>> start Rows
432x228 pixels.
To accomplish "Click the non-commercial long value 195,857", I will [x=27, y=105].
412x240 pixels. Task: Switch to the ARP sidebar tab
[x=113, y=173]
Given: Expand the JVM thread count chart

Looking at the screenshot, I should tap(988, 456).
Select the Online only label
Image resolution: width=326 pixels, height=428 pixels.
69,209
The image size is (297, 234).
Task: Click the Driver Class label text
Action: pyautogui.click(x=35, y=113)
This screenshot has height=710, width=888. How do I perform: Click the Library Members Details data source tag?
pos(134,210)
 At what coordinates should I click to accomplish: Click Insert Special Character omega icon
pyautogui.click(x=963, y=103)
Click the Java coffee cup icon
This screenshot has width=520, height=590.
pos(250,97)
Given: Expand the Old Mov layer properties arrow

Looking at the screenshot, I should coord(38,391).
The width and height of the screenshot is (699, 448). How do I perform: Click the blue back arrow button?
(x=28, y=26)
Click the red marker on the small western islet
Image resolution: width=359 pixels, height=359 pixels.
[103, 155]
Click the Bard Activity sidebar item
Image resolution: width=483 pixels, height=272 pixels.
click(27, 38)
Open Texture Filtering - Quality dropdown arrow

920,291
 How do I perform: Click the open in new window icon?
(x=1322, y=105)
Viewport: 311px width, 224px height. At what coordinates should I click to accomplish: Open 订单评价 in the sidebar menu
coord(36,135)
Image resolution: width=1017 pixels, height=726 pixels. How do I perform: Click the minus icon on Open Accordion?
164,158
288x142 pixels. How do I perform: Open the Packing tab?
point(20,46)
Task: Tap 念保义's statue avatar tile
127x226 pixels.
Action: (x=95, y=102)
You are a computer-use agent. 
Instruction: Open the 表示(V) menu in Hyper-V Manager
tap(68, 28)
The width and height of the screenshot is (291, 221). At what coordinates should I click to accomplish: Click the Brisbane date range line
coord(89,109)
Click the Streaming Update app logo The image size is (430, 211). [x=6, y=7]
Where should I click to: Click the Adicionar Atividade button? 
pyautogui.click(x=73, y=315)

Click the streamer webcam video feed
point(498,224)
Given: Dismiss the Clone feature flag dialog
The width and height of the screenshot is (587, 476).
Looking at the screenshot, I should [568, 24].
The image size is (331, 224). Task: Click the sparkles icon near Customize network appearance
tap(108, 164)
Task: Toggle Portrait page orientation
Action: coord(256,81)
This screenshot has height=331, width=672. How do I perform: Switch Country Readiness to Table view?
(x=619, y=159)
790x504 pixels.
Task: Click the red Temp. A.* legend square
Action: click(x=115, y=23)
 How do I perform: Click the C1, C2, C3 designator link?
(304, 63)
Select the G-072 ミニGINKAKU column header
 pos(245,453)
>> end Rows
→ **Work to do**
Convert all of the material above into a JSON list of strings with one string for each line. Leave out blank lines.

→ **Exercise solution**
[
  "432x228 pixels.",
  "To accomplish \"Click the non-commercial long value 195,857\", I will [x=27, y=105].",
  "412x240 pixels. Task: Switch to the ARP sidebar tab",
  "[x=113, y=173]",
  "Given: Expand the JVM thread count chart",
  "Looking at the screenshot, I should tap(988, 456).",
  "Select the Online only label",
  "Image resolution: width=326 pixels, height=428 pixels.",
  "69,209",
  "The image size is (297, 234).",
  "Task: Click the Driver Class label text",
  "Action: pyautogui.click(x=35, y=113)",
  "This screenshot has height=710, width=888. How do I perform: Click the Library Members Details data source tag?",
  "pos(134,210)",
  " At what coordinates should I click to accomplish: Click Insert Special Character omega icon",
  "pyautogui.click(x=963, y=103)",
  "Click the Java coffee cup icon",
  "This screenshot has width=520, height=590.",
  "pos(250,97)",
  "Given: Expand the Old Mov layer properties arrow",
  "Looking at the screenshot, I should coord(38,391).",
  "The width and height of the screenshot is (699, 448). How do I perform: Click the blue back arrow button?",
  "(x=28, y=26)",
  "Click the red marker on the small western islet",
  "Image resolution: width=359 pixels, height=359 pixels.",
  "[103, 155]",
  "Click the Bard Activity sidebar item",
  "Image resolution: width=483 pixels, height=272 pixels.",
  "click(27, 38)",
  "Open Texture Filtering - Quality dropdown arrow",
  "920,291",
  " How do I perform: Click the open in new window icon?",
  "(x=1322, y=105)",
  "Viewport: 311px width, 224px height. At what coordinates should I click to accomplish: Open 订单评价 in the sidebar menu",
  "coord(36,135)",
  "Image resolution: width=1017 pixels, height=726 pixels. How do I perform: Click the minus icon on Open Accordion?",
  "164,158",
  "288x142 pixels. How do I perform: Open the Packing tab?",
  "point(20,46)",
  "Task: Tap 念保义's statue avatar tile",
  "127x226 pixels.",
  "Action: (x=95, y=102)",
  "You are a computer-use agent. ",
  "Instruction: Open the 表示(V) menu in Hyper-V Manager",
  "tap(68, 28)",
  "The width and height of the screenshot is (291, 221). At what coordinates should I click to accomplish: Click the Brisbane date range line",
  "coord(89,109)",
  "Click the Streaming Update app logo The image size is (430, 211). [x=6, y=7]",
  "Where should I click to: Click the Adicionar Atividade button? ",
  "pyautogui.click(x=73, y=315)",
  "Click the streamer webcam video feed",
  "point(498,224)",
  "Given: Dismiss the Clone feature flag dialog",
  "The width and height of the screenshot is (587, 476).",
  "Looking at the screenshot, I should [568, 24].",
  "The image size is (331, 224). Task: Click the sparkles icon near Customize network appearance",
  "tap(108, 164)",
  "Task: Toggle Portrait page orientation",
  "Action: coord(256,81)",
  "This screenshot has height=331, width=672. How do I perform: Switch Country Readiness to Table view?",
  "(x=619, y=159)",
  "790x504 pixels.",
  "Task: Click the red Temp. A.* legend square",
  "Action: click(x=115, y=23)",
  " How do I perform: Click the C1, C2, C3 designator link?",
  "(304, 63)",
  "Select the G-072 ミニGINKAKU column header",
  " pos(245,453)"
]